*GOAL OF THE EXERCISE*: Every line of the entries that holds the word "agent" is to be copied.

*TASK MATERIAL*:
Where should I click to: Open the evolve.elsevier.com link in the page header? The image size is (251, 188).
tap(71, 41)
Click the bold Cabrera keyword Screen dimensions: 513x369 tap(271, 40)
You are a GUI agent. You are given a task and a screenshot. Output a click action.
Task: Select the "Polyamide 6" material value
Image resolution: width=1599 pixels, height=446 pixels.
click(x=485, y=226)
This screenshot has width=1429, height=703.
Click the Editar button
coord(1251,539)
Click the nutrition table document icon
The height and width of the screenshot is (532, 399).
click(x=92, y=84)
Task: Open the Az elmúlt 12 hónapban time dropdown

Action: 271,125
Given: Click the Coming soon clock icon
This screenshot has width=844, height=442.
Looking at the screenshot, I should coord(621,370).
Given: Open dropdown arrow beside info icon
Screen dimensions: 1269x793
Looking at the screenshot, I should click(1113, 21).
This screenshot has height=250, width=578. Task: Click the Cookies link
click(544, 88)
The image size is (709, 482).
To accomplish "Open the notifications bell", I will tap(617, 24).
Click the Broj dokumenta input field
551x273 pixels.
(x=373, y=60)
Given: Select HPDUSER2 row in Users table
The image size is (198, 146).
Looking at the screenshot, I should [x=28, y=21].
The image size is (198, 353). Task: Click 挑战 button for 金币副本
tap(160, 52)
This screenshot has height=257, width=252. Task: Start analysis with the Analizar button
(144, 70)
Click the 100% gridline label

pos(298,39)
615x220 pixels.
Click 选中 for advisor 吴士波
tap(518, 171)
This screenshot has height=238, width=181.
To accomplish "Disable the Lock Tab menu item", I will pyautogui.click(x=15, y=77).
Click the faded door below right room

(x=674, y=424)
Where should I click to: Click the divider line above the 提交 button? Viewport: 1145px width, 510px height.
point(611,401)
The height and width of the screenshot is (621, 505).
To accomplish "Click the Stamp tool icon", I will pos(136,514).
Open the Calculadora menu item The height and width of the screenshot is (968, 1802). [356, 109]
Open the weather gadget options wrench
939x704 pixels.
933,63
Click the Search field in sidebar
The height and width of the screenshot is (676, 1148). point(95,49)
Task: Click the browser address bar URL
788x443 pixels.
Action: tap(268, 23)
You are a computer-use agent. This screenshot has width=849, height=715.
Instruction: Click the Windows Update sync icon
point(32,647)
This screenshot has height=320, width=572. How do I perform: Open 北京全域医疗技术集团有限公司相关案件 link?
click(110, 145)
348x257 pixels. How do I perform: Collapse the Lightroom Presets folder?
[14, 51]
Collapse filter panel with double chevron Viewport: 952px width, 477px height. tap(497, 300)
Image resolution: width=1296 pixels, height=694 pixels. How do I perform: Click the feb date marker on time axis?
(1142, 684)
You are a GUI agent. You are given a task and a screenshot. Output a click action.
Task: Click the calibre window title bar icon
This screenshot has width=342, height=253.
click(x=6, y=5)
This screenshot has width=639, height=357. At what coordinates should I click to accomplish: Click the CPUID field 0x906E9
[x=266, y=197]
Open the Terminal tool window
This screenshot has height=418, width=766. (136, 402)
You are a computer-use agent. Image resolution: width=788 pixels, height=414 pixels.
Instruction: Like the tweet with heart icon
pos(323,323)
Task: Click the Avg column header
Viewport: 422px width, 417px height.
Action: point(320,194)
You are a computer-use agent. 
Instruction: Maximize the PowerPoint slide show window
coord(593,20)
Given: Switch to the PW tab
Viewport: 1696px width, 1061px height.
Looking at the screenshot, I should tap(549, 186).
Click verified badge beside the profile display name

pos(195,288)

*RESULT*:
You are a GUI agent. You are given a task and a screenshot. Output a click action.
You are a computer-use agent. This screenshot has width=849, height=715.
You are a GUI agent. You are given a task and a screenshot. Output a click action.
You are a computer-use agent. Image resolution: width=788 pixels, height=414 pixels.
You are a computer-use agent. 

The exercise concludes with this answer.